Posted: Tue May 11, 2010 12:45 am
by tsuujin
In fairness, I've used basic PCRE to parse complex, indeterminate strings by simply tokenizing and handling it outside of the regex.

I don't particularly feel the need to have EVERYTHING done INSIDE my pattern, which (from what I can tell) is what LPEG is trying to do.

Re: Requesting LPEG

Posted: Tue May 11, 2010 12:49 am
by Vadi
That's been the case with me as well, frankly. Some of the the more advanced processing I simply code in...

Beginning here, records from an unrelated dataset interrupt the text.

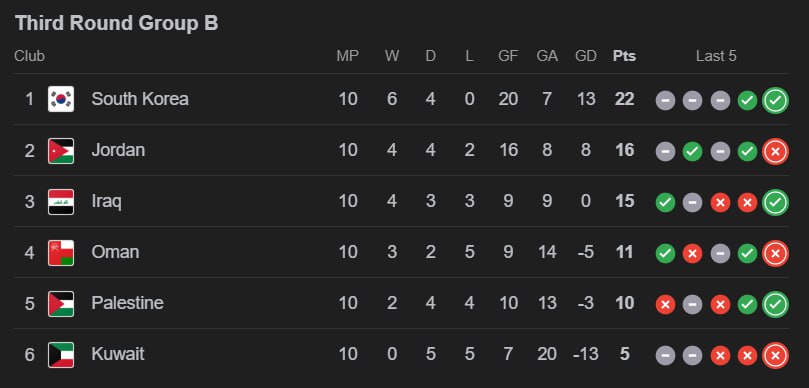The height and width of the screenshot is (388, 809).
Task: Click the Oman flag icon
Action: pos(61,253)
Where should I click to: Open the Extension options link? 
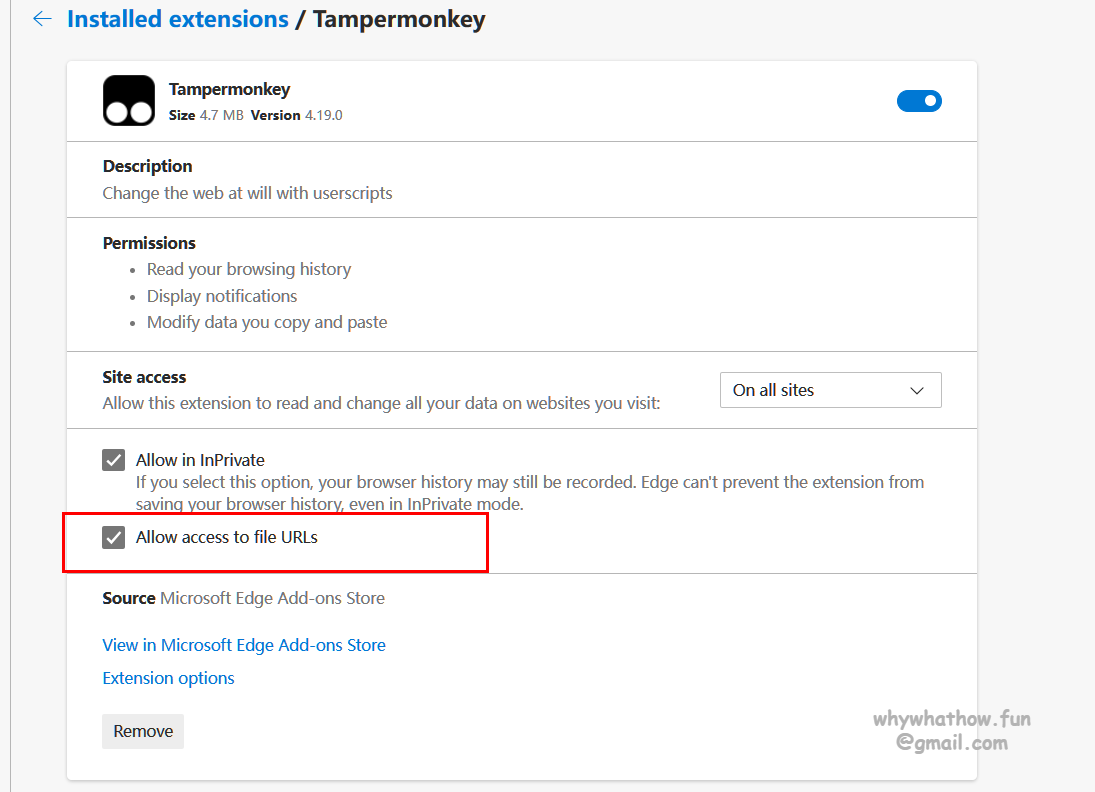(168, 678)
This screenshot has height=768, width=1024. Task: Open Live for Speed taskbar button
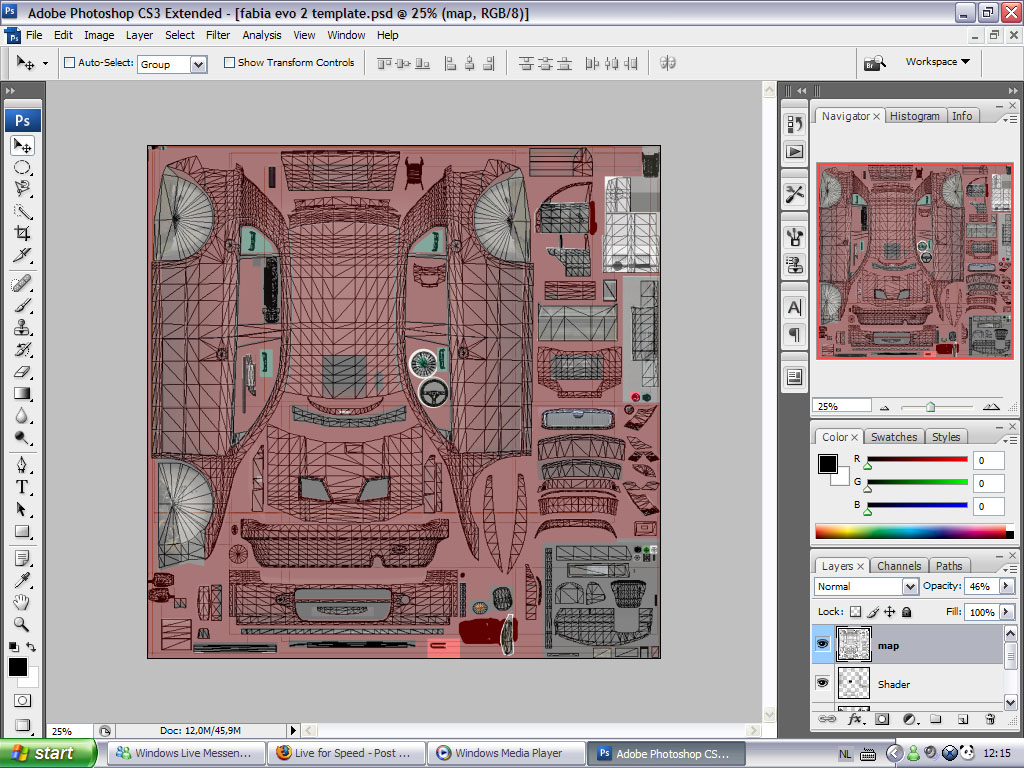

Can't think of reasons to ignore it though, so we'll think on it

Re: Requesting LPEG

Posted: Tue May 11, 2010 3:09 pm
by Denarii
Your real challenge is convincing Heiko that it's worth including. It took me a while to win him over to including PCRE. :p

Though if we did include it we might want to create a wrapper for it, the module's functions names are just awful.

It took me about 5 mins to build it for Windows, it shouldn't be hard to find someone willing to build it for OSX. I haven't used OSX for development, does it not come with gcc?

Re: Requesting LPEG

Posted: Tue May 11, 2010 5:04 pm
by Vadi
I'm sure ixokai could build it fine if we decide on it.

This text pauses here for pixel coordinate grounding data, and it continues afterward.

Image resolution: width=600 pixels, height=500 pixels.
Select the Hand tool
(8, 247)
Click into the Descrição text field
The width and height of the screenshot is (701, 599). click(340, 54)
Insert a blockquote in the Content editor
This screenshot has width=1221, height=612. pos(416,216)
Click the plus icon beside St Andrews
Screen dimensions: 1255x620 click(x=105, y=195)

It doesn't come with gcc, the only way to get it is - as described - to get the rather heavy whole suite from apple.

Re: Requesting LPEG

Posted: Tue May 11, 2010 10:22 pm
by Heiko
I'm fine with including it - in fact I've thought about doing this for quite some time.

Re: Requesting LPEG

Posted: Wed May 12, 2010 5:38 am
by WillFa
Thank you, Heiko! :)


I'd like to chime in on the comments about making "the pattern do everything". LPEG is slightly different from what PCRE experts are used to dealing with...

With each line of text the mud sends you, you want to do three things to it:

1. Identify it.
2. Extract data from it.
3. Manipulate that data.

PCRE is perfect for identifying it, and does a competant job of extracting data. With PCRE, we're used to doing all of phase 1, identifying, with a pattern, and doing half of phase 2, extracting data because of captures. With LPEG, all of phase 1 and 2 is handled in the engine. How much more readable and maintainable do scripts and functions become when the first half of the function no longer is the cluttered busy work of pulling data from the matches table/collection and is just the pure logic of representing, determining state, or sending commands? Logically, there's not a lot of difference between a trigger chain matching " HP: ..." and a sub-trigger/leaf/node for the "[[ ]]" portion of the line. The main difference, for me, is that I can control an LPEG grammar with one keyboard, versus umpteen mouse clicks while traversing a chain in the GUI.

With LPEG, you wouldn't necessarily consume " HP: 50/100" and send whether or not to drink your healing potion, but you would make sure that the information is extracted, converted to the variable type you want (tonumber()), presented in a manner you want (myStats.HP.current) so that the logic in your functions reads much more cleanly. It shifts the code writing from the Trigger doing all of Phase 1 and half of Phase 2, and the Script action doing the other half of Phase 2 and all of Phase 3; to doing phases 1 and 2 completely. Since working with the data is typically more important than how we got it, Pattern Expression Grammars (pypeg, rubypeg, as well as lpeg) are great for dividing the work into more maintainable segments.